However, there can be inter-state movement of goods (otherwise than an agreement to sale), like; when goods are sent from one branch in one State to another branch in other State of the same entity or to the agent or principal as the case may be (commonly known as ‘consignment transfer/branch transfer’).

There is a lot of litigation about claim of branch transfer vis-à-vis inter-state sale. The transferor branch may be transferring goods to another branch for compliance of requirement of a local customer of the transferee branch. Whether there is conceivable link between dispatch to branch and ultimate sale to the local customer will decide the nature of transaction. If there is conceivable link then the branch transfer will amount to inter-state sale. If there is no such conceivable link, then it will not amount to inter state sale and claim of branch transfer will remain allowable.

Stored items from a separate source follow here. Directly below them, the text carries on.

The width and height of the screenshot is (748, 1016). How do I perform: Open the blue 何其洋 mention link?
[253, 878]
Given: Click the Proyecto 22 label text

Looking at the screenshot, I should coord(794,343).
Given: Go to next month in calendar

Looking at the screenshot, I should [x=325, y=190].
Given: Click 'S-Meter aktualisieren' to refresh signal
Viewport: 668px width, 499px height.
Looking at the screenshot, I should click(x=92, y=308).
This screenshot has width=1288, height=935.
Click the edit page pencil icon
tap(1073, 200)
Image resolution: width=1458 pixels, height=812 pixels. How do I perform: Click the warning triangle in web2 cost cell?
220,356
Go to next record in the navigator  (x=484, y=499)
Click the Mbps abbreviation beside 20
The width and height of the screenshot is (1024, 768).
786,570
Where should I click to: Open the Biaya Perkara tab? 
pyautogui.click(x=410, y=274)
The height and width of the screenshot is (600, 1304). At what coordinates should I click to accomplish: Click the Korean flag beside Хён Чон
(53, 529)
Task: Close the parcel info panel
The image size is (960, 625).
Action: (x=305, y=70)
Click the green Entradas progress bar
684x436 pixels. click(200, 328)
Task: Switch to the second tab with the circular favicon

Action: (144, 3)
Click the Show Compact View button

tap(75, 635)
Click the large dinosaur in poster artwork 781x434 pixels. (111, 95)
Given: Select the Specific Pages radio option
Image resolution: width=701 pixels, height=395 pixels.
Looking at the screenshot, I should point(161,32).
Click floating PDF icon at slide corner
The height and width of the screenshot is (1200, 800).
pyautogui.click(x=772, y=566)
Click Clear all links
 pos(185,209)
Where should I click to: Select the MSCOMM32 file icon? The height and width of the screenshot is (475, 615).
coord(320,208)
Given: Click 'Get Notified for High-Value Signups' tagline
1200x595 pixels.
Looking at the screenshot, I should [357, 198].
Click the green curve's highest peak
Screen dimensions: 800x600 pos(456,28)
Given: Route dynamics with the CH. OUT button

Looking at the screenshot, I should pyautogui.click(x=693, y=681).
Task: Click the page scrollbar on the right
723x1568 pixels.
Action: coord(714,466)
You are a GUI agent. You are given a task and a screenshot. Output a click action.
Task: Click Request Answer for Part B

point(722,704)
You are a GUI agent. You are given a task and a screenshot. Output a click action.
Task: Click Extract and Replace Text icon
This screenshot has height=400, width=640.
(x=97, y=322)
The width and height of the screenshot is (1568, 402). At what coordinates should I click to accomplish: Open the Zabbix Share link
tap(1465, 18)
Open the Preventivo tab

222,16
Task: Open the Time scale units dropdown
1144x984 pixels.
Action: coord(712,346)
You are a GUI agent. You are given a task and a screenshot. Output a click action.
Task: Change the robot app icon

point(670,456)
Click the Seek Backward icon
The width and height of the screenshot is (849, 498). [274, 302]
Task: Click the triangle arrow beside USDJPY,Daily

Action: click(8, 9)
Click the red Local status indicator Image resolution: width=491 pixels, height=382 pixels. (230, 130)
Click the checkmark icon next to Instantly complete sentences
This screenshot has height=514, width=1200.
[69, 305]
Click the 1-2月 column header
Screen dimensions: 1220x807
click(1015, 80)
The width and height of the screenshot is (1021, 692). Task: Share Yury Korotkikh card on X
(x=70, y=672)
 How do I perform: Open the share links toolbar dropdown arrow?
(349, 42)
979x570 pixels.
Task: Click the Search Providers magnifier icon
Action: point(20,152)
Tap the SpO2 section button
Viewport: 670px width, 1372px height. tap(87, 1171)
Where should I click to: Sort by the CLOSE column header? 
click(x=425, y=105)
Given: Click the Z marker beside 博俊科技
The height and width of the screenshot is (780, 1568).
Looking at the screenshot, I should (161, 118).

Whether there is conceivable link between branch transfer and ultimate sale will depend upon facts of each case. Therefore, there can not be any general ratio for deciding the nature of transaction.

Dispatch of Semi-finished goods
An interesting issue arose before Maharashtra Sales Tax Tribunal (MSTT) in case of Multi Flex Lami Prints Ltd. (Appeal No. 61 of 2008 dated 29.7.2013).

Facts were that the appellant/dealer was engaged in the activity of supply of packaging pouches. The packing pouches were to be supplied to one particular customer and they were printed accordingly as per his specifications. Appellant had manufacturing unit at Mahad in Maharashtra. There, on the raw materials, processes like colour separation, cylinder making, printing and lamination were carried on. After above processes, the processed goods were sent to Silvassa the unit. In the Silvassa unit, processes like slitting and pouching were done. Thereafter the pouches were supplied to the customers.

In the assessment, the branch transfer claim was allowed. However, in revision proceedings, the said claim was disallowed holding that the transfer is interstate sale. The fact of manufacturing the goods as per specification of customer in Mahad and dispatch to Silvassa was considered as the determinative factor for holding the transfer as inter state sale.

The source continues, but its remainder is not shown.